Free Read Novels Online Home

A Kiss in Lavender by Laura Florand (27)

Chapter 27

“Most of you don’t know me anymore.” The deep, firm voice resonated across the open space and into Elena’s bones. She turned away from her conversation.

Lucien had taken the microphone. Tall and in command, even at ease, in this position, in charge of a crowd. A lone, tough soldier who…didn’t need a home. He knew how to make one.

“I’m Lucien Rosier.”

Wild cheers, as if every single person there wanted to prove they did know him, very well.

“Julien Fontaine.”

An uneasy shifting.

“I’ve been gone for fifteen years. And I’ve missed you all for every single day of them. When I left, Matt was still a scrawny teenager.”

A ripple of laughter as Lucien gestured at the big, muscular Matt, who had folded his arms in his discomfort at being the center of this attention, a stance that made him look even bigger and more dominant.

“So was Damien.
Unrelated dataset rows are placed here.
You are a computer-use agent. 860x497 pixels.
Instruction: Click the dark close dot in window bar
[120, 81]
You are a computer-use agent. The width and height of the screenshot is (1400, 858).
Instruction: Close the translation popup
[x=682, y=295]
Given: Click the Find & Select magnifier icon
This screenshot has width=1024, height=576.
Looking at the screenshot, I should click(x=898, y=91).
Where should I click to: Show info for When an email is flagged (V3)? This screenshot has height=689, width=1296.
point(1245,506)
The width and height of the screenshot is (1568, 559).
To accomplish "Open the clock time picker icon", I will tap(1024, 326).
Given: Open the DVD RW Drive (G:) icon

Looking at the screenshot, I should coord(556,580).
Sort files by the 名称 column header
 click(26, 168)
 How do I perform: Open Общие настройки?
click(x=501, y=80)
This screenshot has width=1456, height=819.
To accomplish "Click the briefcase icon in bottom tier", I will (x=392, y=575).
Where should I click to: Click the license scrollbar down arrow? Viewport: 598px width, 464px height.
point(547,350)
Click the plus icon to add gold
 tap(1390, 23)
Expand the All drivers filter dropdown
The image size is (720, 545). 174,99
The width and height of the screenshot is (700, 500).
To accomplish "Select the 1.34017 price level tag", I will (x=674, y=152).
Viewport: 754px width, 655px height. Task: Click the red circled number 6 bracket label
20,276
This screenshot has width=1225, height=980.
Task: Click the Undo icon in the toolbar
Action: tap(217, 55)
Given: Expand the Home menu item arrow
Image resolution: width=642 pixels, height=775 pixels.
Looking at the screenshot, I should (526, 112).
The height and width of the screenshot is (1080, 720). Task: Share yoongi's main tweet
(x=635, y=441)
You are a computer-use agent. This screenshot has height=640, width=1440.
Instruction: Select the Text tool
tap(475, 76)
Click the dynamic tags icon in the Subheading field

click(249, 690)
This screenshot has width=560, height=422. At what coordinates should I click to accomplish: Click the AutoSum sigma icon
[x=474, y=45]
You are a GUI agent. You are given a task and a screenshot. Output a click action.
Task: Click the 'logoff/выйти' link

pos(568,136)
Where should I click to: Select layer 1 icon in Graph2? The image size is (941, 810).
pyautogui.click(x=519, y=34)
Even Raoul. And Tristan, hell…he was just a kid.”

Tristan slipped his hands in his pockets, watching his cousin.

“I hate like hell that I missed those fifteen years of their lives. But I’m prouder than I can say of who they’ve become. Good men. Men who can attract good women.” He gestured to Layla as an example, and the bride squeezed Matt’s arm, eyes bright.

“Men who know how to build a family and to fight for it. There’s no more important knowledge than that.”

Applause.

“Some of you can fight for your country and maybe you should.” His gaze swept over the younger people in the crowd, and their parents frowned at him. “But only as long as you’re fighting, ultimately, for this.” He nodded at Matt and Layla again. “Glory and medals and being a badass—those are all distractions. Nice when you’re young. But don’t lose sight of what’s real.”

Soft applause again. Tristan was shifting in the background, doing something.

Lucien turned to Matt and Layla. “Congratulations on building such a good life. I’m sorry I missed the last fifteen years of it, but I want to see the next seventy.”

He handed the microphone back, and just at that moment, a photo flashed on the screen behind him that had been playing photos of the happy bride and groom.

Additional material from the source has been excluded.